Begin Page extract

TEXAS UPDATE!
By
Chamberlain♦McHaney
TEXAS
LAWYERS
HALLOWEEN
UPDATE: Two
Halloweens ago Tx/Up! went trick & treatin’ and got nothing for treats
but a bag full of restraining orders. Last Halloween we changed our
strategy and dressed up as oil company executives and got a bag full of billions
of dollars. This year, we are going to dress up as Dick Cheney so we can
accidentally shoot all our competition.
DAVID CHAMBERLAIN
HAS BEEN NAMED THIS YEAR’S TOP DEFENSE BAR
LEADER IN THE NATION BY DRI AND A TEXAS SUPER LAWYER BY TEXAS MONTHLY
MAGAZINE: At
its annual meeting in San Francisco earlier this month,
DRI bequeathed the Fred Sievert Award to
David
Chamberlain as The Outstanding Defense Bar Leader
in the country. Chamberlain was President of the
Texas Association of Defense Counsel in 2005
and was recently elected to serve as the
Texas State Representative to
DRI.
DRI is the largest national association of
defense lawyers in the United
States.
Chamberlain was also named a 2006
Texas Super Lawyer this month by
Texas Monthly Magazine and the Center for Law
and Politics. Only 5% of Texas attorneys are selected as
Texas Super
Lawyers.
Sign Here:
You Hereby
Agree We May Kick Your Rear: Sandra Willis brought suit
against Gary Willoughby and his self-defense company, “Willoughby's
Enterprise-Back Off” after she was injured in one of its self-defense
classes. (Tx/Up! Note: The irony here is
just
too much for
us). Willoughby moved for summary judgment contending that, not only
was the risk of injury inherent in self-defense activity, but Sandra expressly
released Willoughby from liability when she signed a
pre-occurrence written release. (Tx/Up! Note: The pre-occurrence release read something
like this: While teaching you to defend yourself, we may kick your rear…and you
will like it). The court noted that
the common law doctrine of assumed risk is no longer viable in
Texas, yet assumed risk based upon contract
remains alive and well. Thus, Sandra, having executed a pre-occurrence
release and waiver of injury, effectively relieved Willoughby of the duty to
protect her from foreseeable injury while instructing her in self-defense.
Summary Judgment for Defendant Willoughby was affirmed. Willis v.
Willoughby, No. 07-05-0190-CV
(Tex.
App.--Amarillo September 13,
2006).
TEXAS SUPREME COURT JUDGE
CLEARED OF WRONGDOING: Texas Supreme Court Justice
Nathan
Hecht is a long time
friend and colleague of Harriet Miers, a recent Bush nominee for an open seat
on the United States Supreme Court. While Miers’ nomination was under
consideration last fall by the
United
States Senate, Judge Hecht answered a number
of questions from the media about his knowledge of Meyer’s qualifications for
the job. As most long time friends would do, Hecht made favorable public
comments about Miers to the media.

End Page extract
Begin Data shown

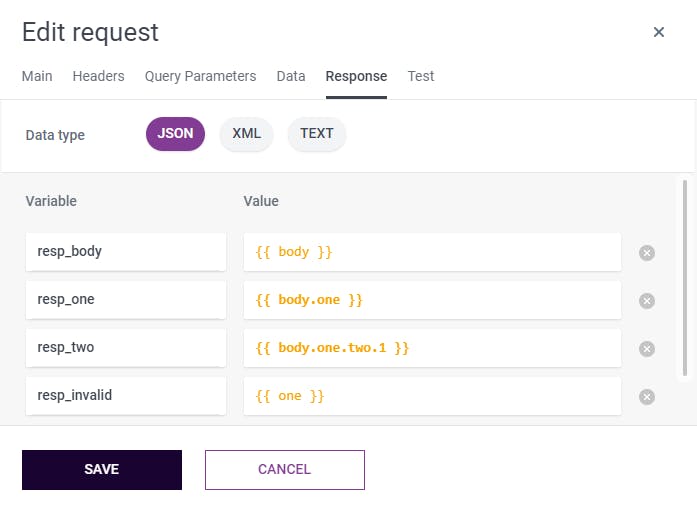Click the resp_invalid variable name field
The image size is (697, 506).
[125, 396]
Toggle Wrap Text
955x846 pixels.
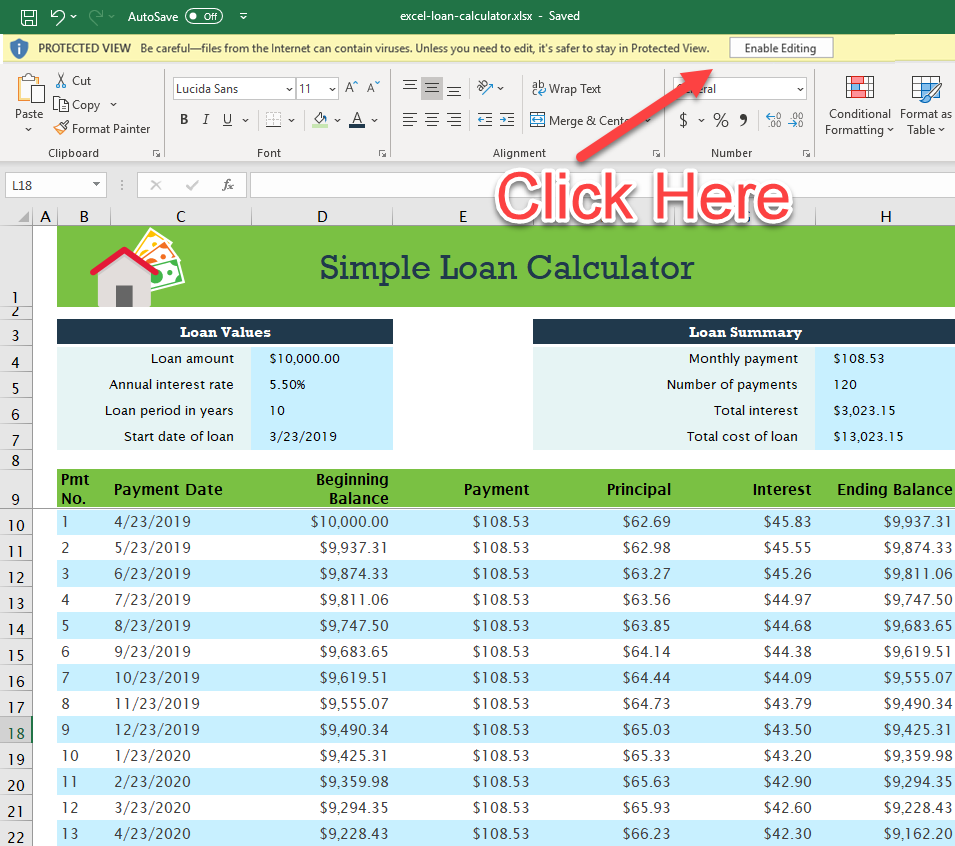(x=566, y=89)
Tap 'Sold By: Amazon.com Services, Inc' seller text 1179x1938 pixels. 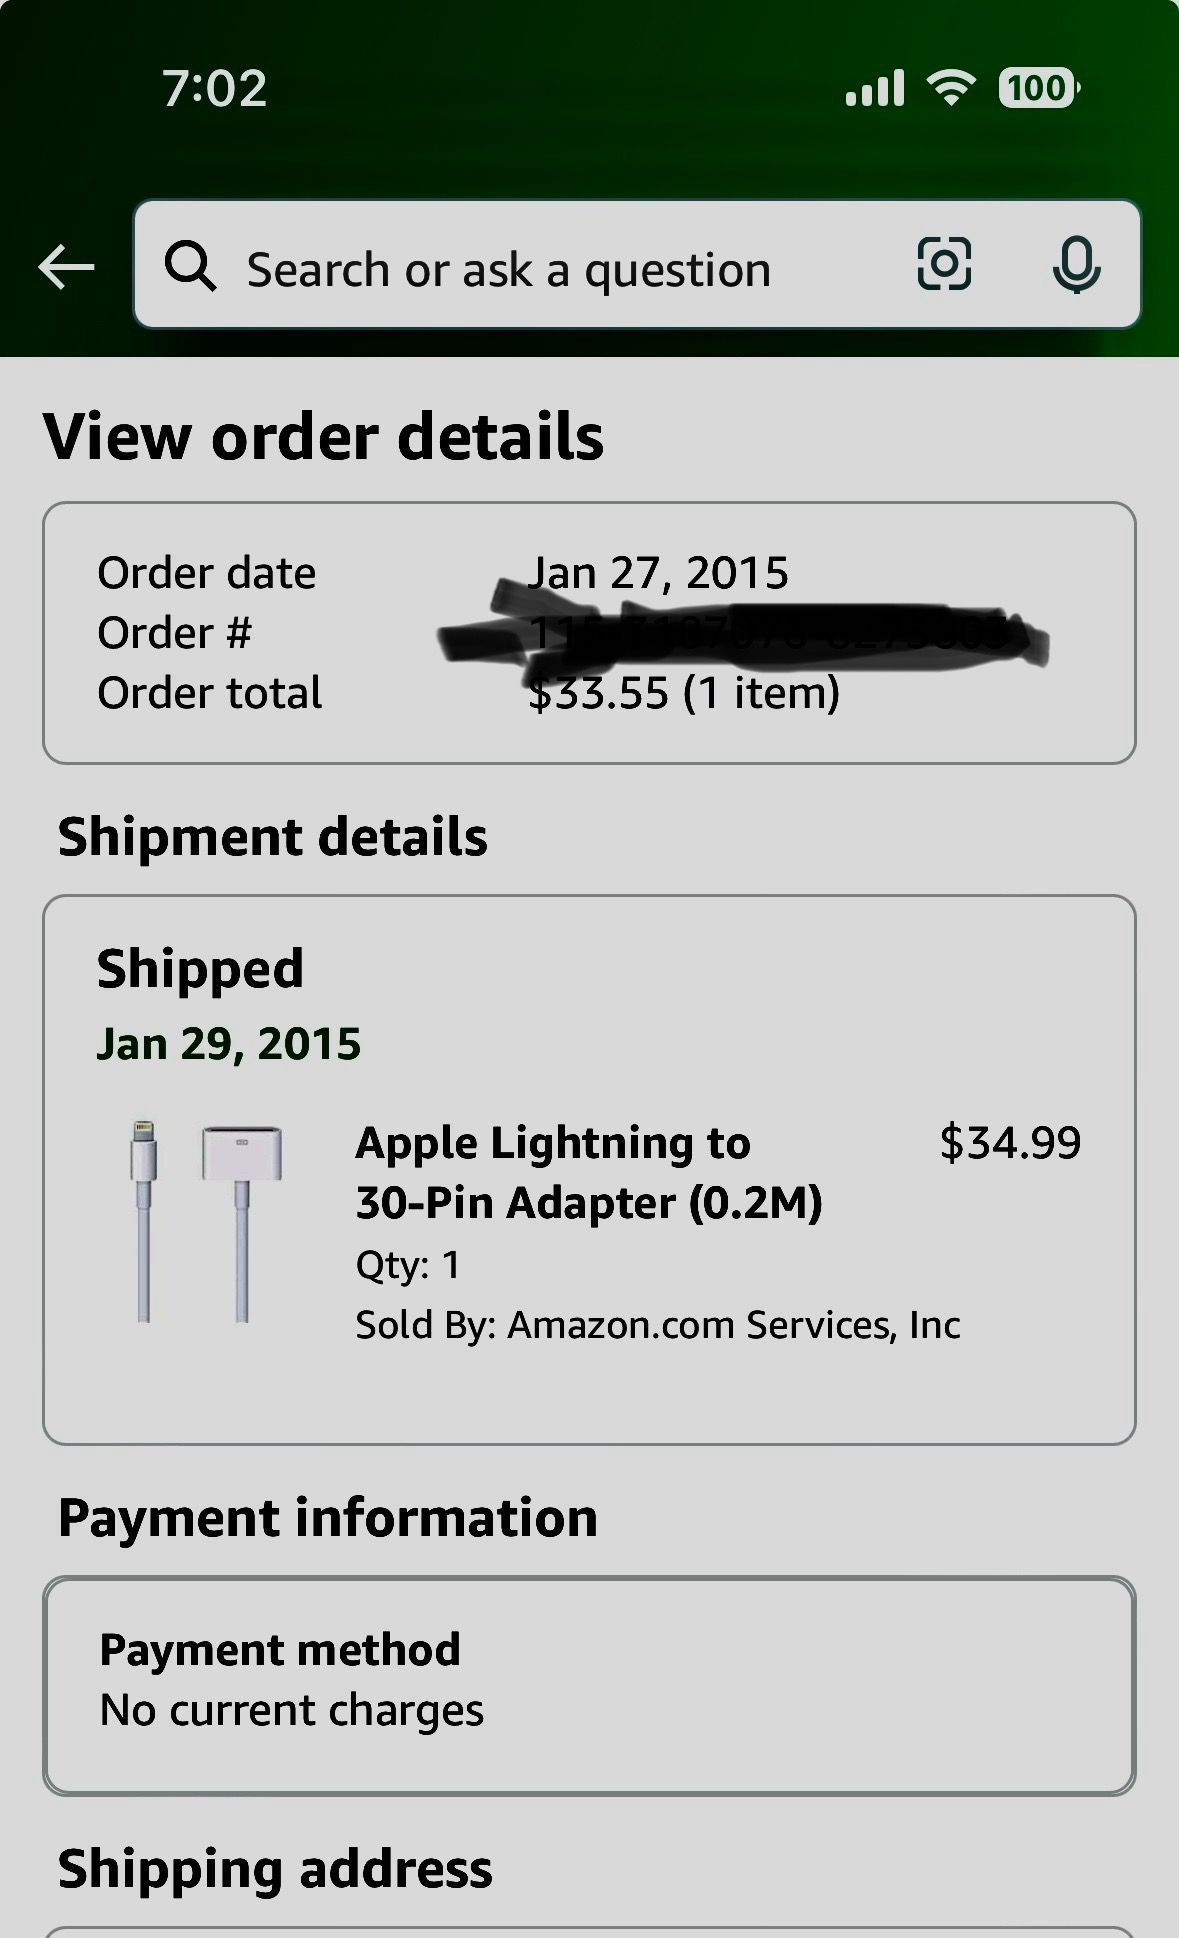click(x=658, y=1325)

End Data shown

=== Exercise task 1 ===
In the Texas Update newsletter above, retype the passage that opens with "TEXAS SUPREME COURT JUDGE" and closes with "to the media.", matching every word and mark.
=== Exercise task 2 ===
Answer these from the Texas Update newsletter above:
(a) Which award did DRI give David Chamberlain?
(b) What share of Texas attorneys are selected as Texas Super Lawyers?
(c) What was the name of Gary Willoughby's self-defense company?

=== Correct result 1 ===
TEXAS SUPREME COURT JUDGE
CLEARED OF WRONGDOING: Texas Supreme Court Justice
Nathan
Hecht is a long time
friend and colleague of Harriet Miers, a recent Bush nominee for an open seat
on the United States Supreme Court. While Miers’ nomination was under
consideration last fall by the
United
States Senate, Judge Hecht answered a number
of questions from the media about his knowledge of Meyer’s qualifications for
the job. As most long time friends would do, Hecht made favorable public
comments about Miers to the media.

=== Correct result 2 ===
(a) The Fred Sievert Award
(b) 5%
(c) "Willoughby's Enterprise-Back Off"